In the distance jets of water arise, spouted by whales; and from the very end of the horizon come) —
The Beasts of the Sea(round as wineskins, flat as blades, denticulated like saws, dragging themselves over the sand as they approach):
"Thou wilt accompany us to our immensities, whither as yet no one has descended.
"Divers peoples inhabit the countries of the Ocean. Some dwell in the sojourn of tempests; others swim freely amid the transparency of chill waves; – or, like oxen, graze upon the coral plains, or suck in through their trunks the reflux of the tides, – or bear upon their shoulders the vast weight of the sources of the sea."
(Phosphorences gleam in the moustaches of the seals, shift in the scales of fish. Echini whirl like wheels; ammonites uncoil like cables; oysters make their shell hinges squeak; polypi unfold their tentacles; medusæ quiver like balls of crystal suspended; sponges float hither and thither, anemones ejaculate water; wrack and sea-mosses have grown all about.
And all sorts of plants extend themselves into branches, twist themselves into screws, lengthen into points, round themselves out like fans. Gourds take the appearance of breasts; lianas interlace like serpents.
The Dedaims of Babylon, which are trees, bear human heads for fruit; Mandragoras sing; – the root Baaras runs through the grass.
And now the vegetables are no longer distinguishable from the animals. Polyparies that seem like trees, have arms upon their branches. Anthony thinks he sees a caterpillar between two leaves: it is a butterfly that takes flight. He is about to step on a pebble: a grey locust leaps away. One shrub is bedecked with insects that look like petals of roses; fragments of ephemerides form a snowy layer upon the soil.
And then the plants become confounded with the stones.
Flints assume the likeness of brains; stalactites of breasts; the flower of iron resembles a figured tapestry. 28
He sees efflorescences in fragments of ice, imprints of shrubs and shells – yet so that one cannot detect whether they be imprints only, or the things themselves. Diamonds gleam like eyes; metals palpitate.

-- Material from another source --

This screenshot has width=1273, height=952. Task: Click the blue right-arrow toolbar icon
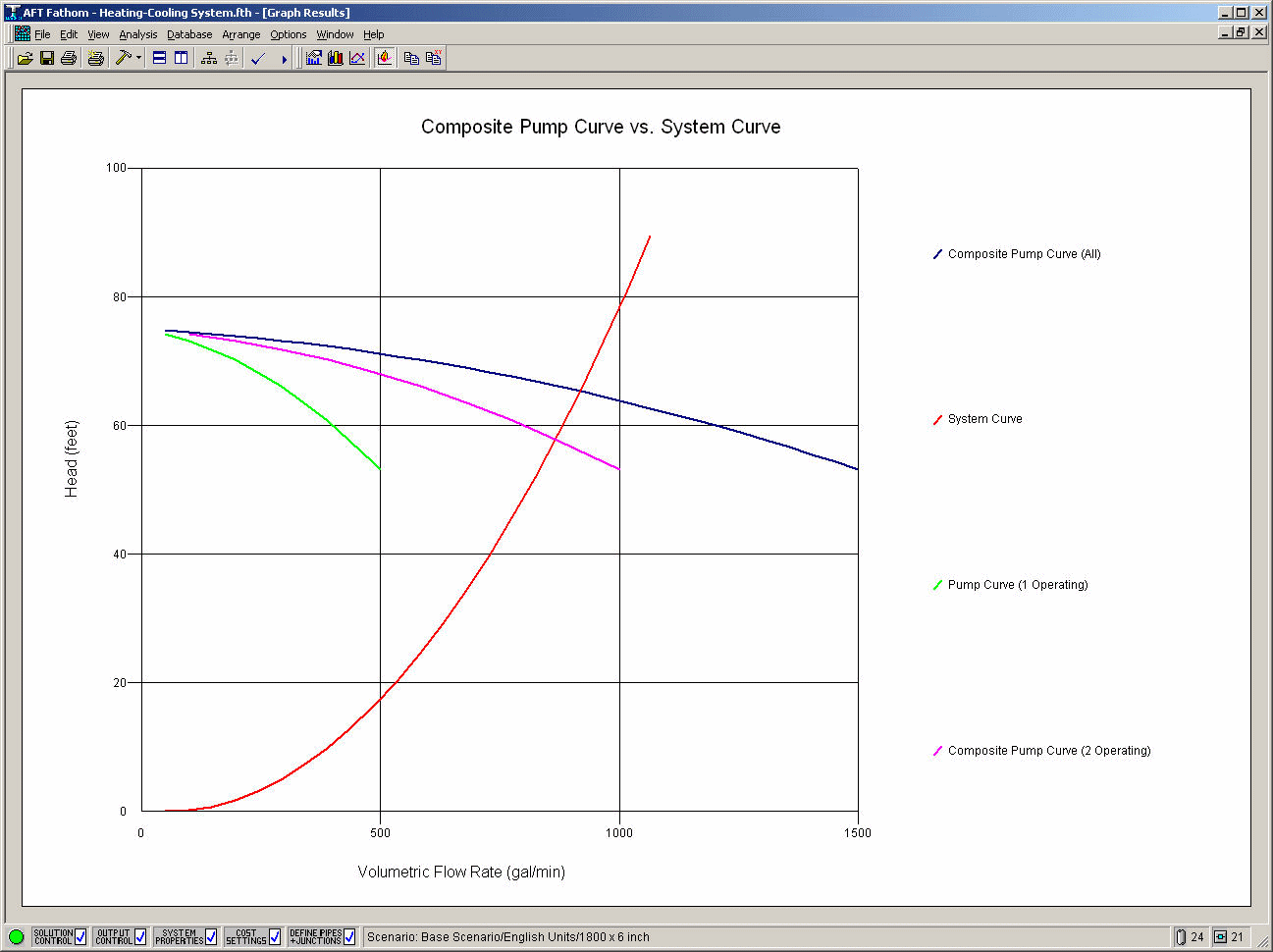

And all fear has departed from him! He throws himself down upon the ground, and leaning upon his elbows, watches breathlessly.
Insects that have no stomachs persistently eat; withered ferns bloom again and reflower; absent members grow again.
At last he perceives tiny globular masses, no larger than pinheads, with cilia all round them. They are agitated with a vibratile motion):
Anthony (deliriously):
"O joy! O bliss! I have beheld the birth of life! I have seen the beginning of motion! My pulses throb even to the point of bursting! I long to fly, to swim, to bark, to bellow, to howl! Would that I had wings, a carapace, a shell, – that I could breathe out smoke, wield a trunk, – make my body writhe, – divide myself everywhere, – be in everything, – emanate with odours, – develop myself like the plants, – flow like water, – vibrate like sound – shine like light, squatting upon all forms – penetrate each atom – descend to the very bottom of matter, – be matter itself!"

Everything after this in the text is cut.